Setelah mengikuti Pelatihan Pekerti-AA yang diselenggarakan Pusbangdik UNRI pada bulan Juli 2012 lalu, saya diingatkan kembali untuk mengevaluasi beberapa hal. Saya memperbaiki ‘Kontrak Pembelajaran’. Hasilnya menarik, karena semua  mahasiswa pada semester lalu tidak ada yang tidak membawa kalkulator dan peralatan tulis lengkap untuk kuliah atau ujian.

Setelah melakukan proses ‘Rekonstruksi Mata Kuliah’, akhirnya diperoleh beberapa penyebab kuliah X tidak maksimal.

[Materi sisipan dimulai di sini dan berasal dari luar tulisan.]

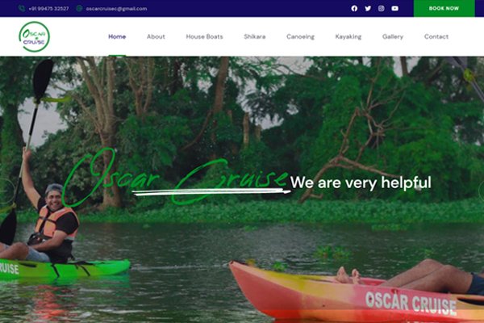Open the Contact page
The image size is (484, 323).
coord(436,36)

a) Kemampuan Matematika dan Fisika mahasiswa baru tidak diketahui. Kemampuan dasar Matematika dan Fisika sangat diperlukan untuk penyelesaian soal-soal dalam mata kuliah X, tetapi informasi awal level pemahaman mahasiswa malah tidak dimiliki.

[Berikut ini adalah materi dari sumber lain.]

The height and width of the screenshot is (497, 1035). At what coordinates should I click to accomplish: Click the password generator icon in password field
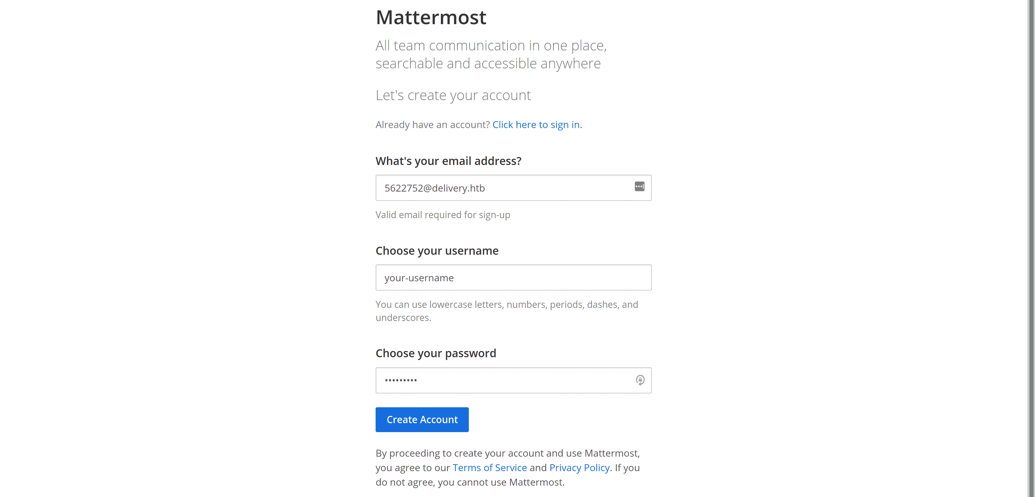pos(640,380)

b) Konsep mata kuliah X memerlukan pemahaman dan imajinasi tentang arah aliran gaya-gaya yang bekerja pada suatu benda. Tanpa alat peraga, mahasiswa sering kesulitan membayangkan aksi-reaksi yang terjadi saat sebuah benda dibebani.

c) Mahasiswa kurang aktif dan pasif dalam belajar. Sering ditemukan mahasiswa yang mengeluh bahan ajar terlalu konseptual. Padahal, bukankah itu tugas mereka, untuk memecahkan persoalan tersebut? Kemudian, mahasiswa tidak mau aktif bertanya atau mengemukakan pendapat di kelas.

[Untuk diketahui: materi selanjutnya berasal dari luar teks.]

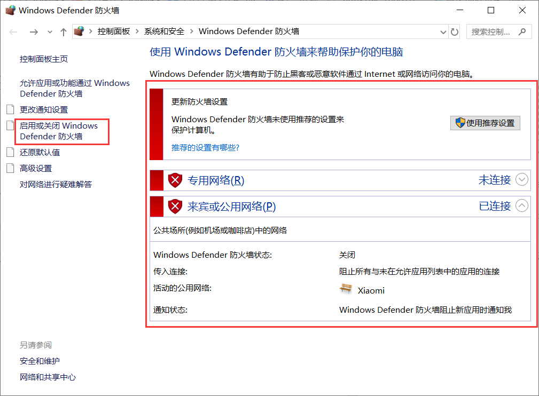Collapse the 来宾或公用网络 section chevron
Viewport: 539px width, 396px height.
(x=522, y=205)
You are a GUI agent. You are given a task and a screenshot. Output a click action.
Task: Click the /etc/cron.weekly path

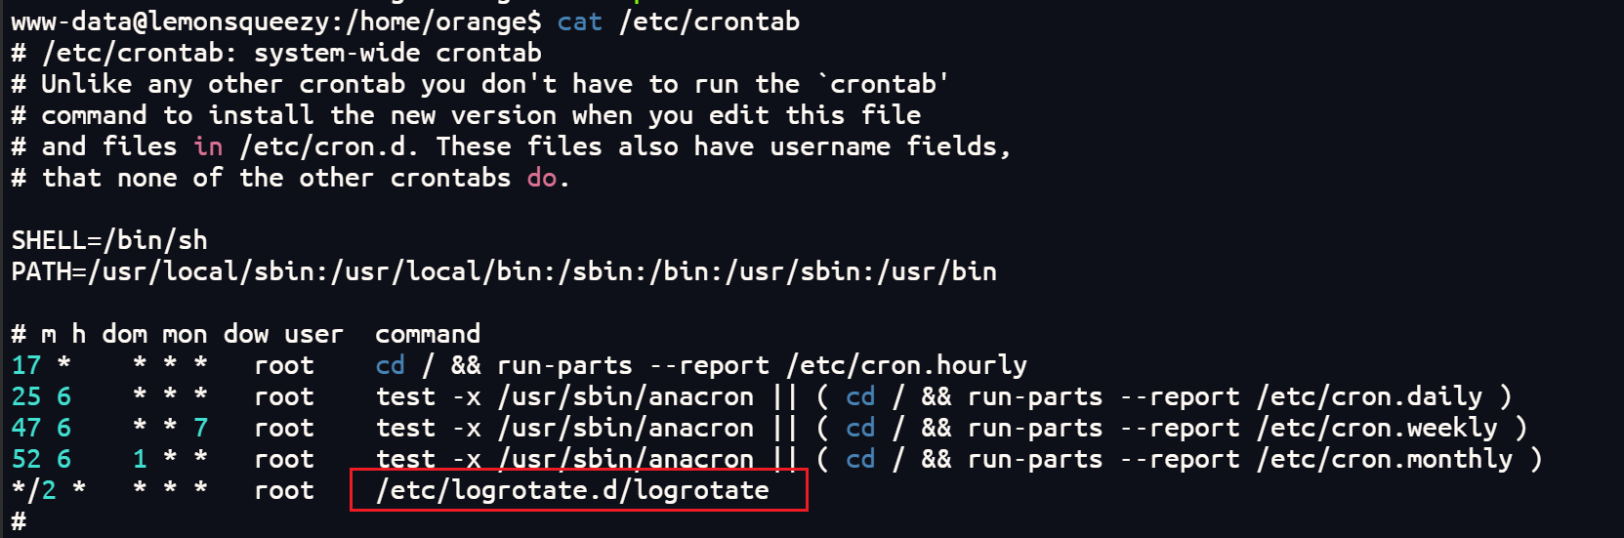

Sedangkan ‘Observasi Microteaching’ yang dilakukan teman sejawat dan tutor dari Pusbangdik diperoleh kesimpulan menarik seperti:

a) Perlu perubahan pembelajaran pasif (Teacher Centered Learning) menjadi pembelajaran aktif (Student Centered Learning)

b) Aspek perencanaan pembelajaran masih lemah karena minimnya interaksi antara mahasiswa dengan mahasiswa

c) Penilaian akhir perlu dibuat rinci, sehingga mahasiswa mengetahui dasar-dasar penilaian agar mereka dapat belajar dengan terukur.

Berdasarkan hasil review tersebut, saya mencoba menerapkan salah satu masukan untuk mata kuliah X pada Semester Pendek 2012/2013 lalu.

Sebelum perkuliahan dimulai, saya membuat panduan kuliah Semester Pendek. Panduan singkat tersebut memuat Kontrak Perkuliahan, Sistem Penilaian, materi per minggu, soal-soal latihan untuk diselesaikan setiap minggu, kisi-kisi UTS dan UAS, serta hasil akhir yang diharapkan. Memang sangat terasa perbedaannya, karena mahasiswa jadi sangat fokus dan berusaha mencapai tujuan yang diharapkan secara konsisten.

Saya cukup puas dengan penerapan satu masukan tadi. Mudah-mudahan Semester Ganjil 2013/2014 nanti, banyak masukan lain bisa dilakukan. Maklum, target saya tingkat kelulusan mata kuliah X tidak ‘mengejutkan’ lagi bagi mahasiswa dan… tentu saja, saya sendiri.